Go go Foldit players (and algorythm team)! We want to do better than the Scientists ! ;)

nspc Lv 1

July 01, 2020

Good article ^^.

The score system is one of the most important problem.

Because when we use a recipe, this increase score but, it optimises in a bad way sometimes.

Rosetta score is thinked for a unique protein (I think?), so I tested in the coronavirus beginer binder design (with the real humain protein) :

I runned a recipe on this real protein, the scrore increased a lot, but this removed a lot of bouds with target, and replaced them by hydrophonibics sidechains.
I think this replacement is good for a single protein, with contact between 2 helix.
(but here it is not a single protein).

Objectives need to be very accurate, or take count more about boudings with target. Maybe we need a weighting for residus score that boud with target.

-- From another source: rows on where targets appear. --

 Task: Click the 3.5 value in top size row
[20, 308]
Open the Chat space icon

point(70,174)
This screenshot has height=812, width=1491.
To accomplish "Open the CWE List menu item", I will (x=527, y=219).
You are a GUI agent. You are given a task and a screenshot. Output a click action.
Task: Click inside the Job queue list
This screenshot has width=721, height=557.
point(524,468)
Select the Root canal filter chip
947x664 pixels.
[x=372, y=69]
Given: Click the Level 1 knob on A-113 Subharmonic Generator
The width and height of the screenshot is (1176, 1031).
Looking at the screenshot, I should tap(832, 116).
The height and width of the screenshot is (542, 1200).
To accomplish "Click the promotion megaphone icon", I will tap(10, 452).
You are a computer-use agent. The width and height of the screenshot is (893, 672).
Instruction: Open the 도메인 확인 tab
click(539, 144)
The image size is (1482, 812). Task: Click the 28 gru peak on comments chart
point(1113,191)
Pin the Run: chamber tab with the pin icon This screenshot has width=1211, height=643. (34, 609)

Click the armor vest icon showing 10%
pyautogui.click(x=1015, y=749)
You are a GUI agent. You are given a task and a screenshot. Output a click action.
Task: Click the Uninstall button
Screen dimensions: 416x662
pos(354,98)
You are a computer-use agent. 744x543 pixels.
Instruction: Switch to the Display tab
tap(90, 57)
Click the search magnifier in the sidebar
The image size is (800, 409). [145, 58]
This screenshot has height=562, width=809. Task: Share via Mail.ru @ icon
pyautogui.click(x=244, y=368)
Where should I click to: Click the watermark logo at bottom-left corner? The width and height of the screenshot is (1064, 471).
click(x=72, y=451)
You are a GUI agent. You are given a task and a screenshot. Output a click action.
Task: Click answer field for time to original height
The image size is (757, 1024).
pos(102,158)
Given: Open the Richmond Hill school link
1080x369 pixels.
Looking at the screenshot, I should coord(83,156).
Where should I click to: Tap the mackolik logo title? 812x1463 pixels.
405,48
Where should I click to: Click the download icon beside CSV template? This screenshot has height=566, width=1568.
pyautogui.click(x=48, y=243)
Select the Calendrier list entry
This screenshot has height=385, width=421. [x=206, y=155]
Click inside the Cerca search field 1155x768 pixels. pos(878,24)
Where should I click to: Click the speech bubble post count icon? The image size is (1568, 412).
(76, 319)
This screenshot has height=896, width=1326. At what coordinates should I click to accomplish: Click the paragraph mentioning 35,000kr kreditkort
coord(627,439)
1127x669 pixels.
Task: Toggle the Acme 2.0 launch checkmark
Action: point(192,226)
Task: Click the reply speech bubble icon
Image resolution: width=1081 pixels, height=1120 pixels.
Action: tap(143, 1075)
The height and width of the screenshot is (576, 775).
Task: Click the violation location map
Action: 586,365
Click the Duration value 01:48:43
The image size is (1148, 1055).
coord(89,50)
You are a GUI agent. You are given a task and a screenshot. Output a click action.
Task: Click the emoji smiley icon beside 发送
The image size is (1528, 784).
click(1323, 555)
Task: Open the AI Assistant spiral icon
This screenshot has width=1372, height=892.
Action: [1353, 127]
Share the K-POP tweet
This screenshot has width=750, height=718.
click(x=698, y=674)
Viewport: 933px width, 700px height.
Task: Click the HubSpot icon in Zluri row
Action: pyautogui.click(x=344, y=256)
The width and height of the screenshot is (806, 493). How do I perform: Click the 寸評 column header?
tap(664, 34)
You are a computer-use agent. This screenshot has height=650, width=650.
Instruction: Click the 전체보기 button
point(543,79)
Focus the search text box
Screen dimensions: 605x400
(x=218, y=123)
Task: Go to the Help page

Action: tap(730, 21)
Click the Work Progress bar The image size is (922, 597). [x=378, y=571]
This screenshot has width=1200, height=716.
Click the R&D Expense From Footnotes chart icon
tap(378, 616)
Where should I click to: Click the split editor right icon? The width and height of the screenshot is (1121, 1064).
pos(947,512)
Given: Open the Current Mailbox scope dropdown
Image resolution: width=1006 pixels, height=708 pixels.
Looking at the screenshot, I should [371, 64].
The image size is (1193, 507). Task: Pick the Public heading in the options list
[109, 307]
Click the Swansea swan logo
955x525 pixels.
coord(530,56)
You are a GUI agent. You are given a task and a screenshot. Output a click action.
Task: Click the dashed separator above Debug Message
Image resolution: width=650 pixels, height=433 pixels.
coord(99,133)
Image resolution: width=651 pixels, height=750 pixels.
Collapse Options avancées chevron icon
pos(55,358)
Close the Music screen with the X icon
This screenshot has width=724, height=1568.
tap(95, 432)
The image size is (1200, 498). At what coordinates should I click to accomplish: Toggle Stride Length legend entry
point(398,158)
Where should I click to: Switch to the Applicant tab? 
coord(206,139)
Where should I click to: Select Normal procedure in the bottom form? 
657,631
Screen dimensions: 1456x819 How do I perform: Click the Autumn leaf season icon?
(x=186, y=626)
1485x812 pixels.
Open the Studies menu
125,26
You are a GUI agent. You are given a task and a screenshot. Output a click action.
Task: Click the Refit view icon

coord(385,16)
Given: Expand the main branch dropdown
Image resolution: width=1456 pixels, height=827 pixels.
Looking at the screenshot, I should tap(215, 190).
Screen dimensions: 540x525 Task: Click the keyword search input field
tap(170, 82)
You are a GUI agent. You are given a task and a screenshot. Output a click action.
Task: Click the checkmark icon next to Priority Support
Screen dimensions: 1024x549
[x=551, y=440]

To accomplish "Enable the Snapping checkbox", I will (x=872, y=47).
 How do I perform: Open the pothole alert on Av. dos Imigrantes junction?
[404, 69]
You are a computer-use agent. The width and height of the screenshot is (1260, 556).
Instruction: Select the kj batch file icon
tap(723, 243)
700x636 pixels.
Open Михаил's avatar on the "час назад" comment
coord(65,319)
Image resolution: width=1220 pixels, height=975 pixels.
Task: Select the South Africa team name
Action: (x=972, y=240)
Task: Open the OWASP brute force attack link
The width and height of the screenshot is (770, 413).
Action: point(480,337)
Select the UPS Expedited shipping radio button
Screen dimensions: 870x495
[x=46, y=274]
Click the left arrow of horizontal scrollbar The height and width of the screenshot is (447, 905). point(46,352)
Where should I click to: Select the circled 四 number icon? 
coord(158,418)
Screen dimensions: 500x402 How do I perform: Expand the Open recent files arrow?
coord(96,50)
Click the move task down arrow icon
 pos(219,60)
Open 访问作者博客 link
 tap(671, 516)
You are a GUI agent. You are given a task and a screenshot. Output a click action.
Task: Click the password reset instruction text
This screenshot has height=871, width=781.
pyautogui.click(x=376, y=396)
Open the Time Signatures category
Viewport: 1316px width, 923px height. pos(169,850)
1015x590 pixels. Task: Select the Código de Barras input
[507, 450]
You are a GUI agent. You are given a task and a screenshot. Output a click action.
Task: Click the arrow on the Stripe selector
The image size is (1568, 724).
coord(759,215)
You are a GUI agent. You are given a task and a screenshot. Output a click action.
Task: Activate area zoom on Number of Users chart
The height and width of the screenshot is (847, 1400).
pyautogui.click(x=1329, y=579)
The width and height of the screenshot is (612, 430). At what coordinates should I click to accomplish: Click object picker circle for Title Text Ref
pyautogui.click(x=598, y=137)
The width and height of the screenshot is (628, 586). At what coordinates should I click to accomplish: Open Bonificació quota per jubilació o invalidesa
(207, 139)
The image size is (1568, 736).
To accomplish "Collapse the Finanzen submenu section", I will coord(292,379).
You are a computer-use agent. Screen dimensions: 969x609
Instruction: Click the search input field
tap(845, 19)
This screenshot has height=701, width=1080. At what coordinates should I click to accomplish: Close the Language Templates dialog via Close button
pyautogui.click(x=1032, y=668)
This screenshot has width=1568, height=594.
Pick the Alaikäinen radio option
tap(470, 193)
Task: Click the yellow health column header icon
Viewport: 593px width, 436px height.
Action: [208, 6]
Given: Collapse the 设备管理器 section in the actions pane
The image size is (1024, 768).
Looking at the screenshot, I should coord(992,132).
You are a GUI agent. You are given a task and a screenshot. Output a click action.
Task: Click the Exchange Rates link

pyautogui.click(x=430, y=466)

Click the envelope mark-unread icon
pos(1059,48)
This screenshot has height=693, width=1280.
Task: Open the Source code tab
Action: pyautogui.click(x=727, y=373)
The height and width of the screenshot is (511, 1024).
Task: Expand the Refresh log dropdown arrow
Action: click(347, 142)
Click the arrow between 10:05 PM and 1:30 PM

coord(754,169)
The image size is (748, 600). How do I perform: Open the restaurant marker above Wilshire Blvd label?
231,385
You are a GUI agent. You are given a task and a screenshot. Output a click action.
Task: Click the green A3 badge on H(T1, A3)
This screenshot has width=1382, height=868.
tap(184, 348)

The weighting have to be accurate, so maybe we can extract a value from a database that compare proteins we know, and that bind.

Maybe we can add a weighting in buns score too (from residue score part), instead of a fixed score by resolved buns.

Franco Padelletti Lv 1

July 01, 2020

The score system is one of the most important problem. I agree.

I agree, but I believe that is not a trivial task to perform.
And not for the skills and quality of the coders. … I don't believe that the programmers team is sufficiently funded.
Does the funders really believe that there is a future (for revenue, I means) for the "applications in the real life" of this "game"? … mumble, mumble!

I also agree for all the other considerations and suggestions in your post. I saw one of your design and noted that it had too few h-bonds with the target (while mine had many more of them … but a worst score. What a shame!) ;)

Franco Padelletti Lv 1

July 01, 2020

I did this "sort" this morning
… A bit frustrating, but a protein looks to bind. … Or not! … Maybe it does not fold …

I have too many things to study yet.

pdb_id        counts1 counts2 counts3 counts4 counts5 counts6     DDG    SASA           SC     BUNS
2009432_c0437	90	2	0	0	1	4	-31,306	1378,731	0,54	11
2009565_c0043	48	2	3	0	0	2	-29,427	1247,023	0,666	14
2009432_c0007	17	0	5	0	1	0	-53,948	1635,076	0,679	15
2009565_c0096	26	0	0	0	1	0	-1,047	1593,63	        0,593	14
2009565_c0044	91	2	7	4	0	0	-26,689	1226,616	0,58	8
2009432_c0017	67	4	1	2	0	0	-45,715	1555,507	0,656	13
2009432_c0341	36	0	6	0	0	0	-28,998	1535,019	0,36	7

nspc Lv 1

July 01, 2020

Yes, maybe what we need from scientists is a new Rosetta score system, but for 2 proteins that bind.

Score can increase not only with good shape or good bondings.

We can have :
-If protein stay stick.
-If bonds can be done easily.
-If there is too mush problem with water, etc.

The first idea can be : just add a weighting in some existing score parts, when there is a contact with target protein.
But maybe we can introduce new ideas to have this kind of new score.

(but I am not biochemist, maybe it already exist?)

spvincent Lv 1

July 02, 2020

Thanks for the experimental details.

Can't help noticing that the IPD binder is a triple helix, just like most of the Foldit submissions.

Anfinsen_slept_here Lv 1

July 30, 2020

I am just curious what software gets used to calculate DDG? Do tell.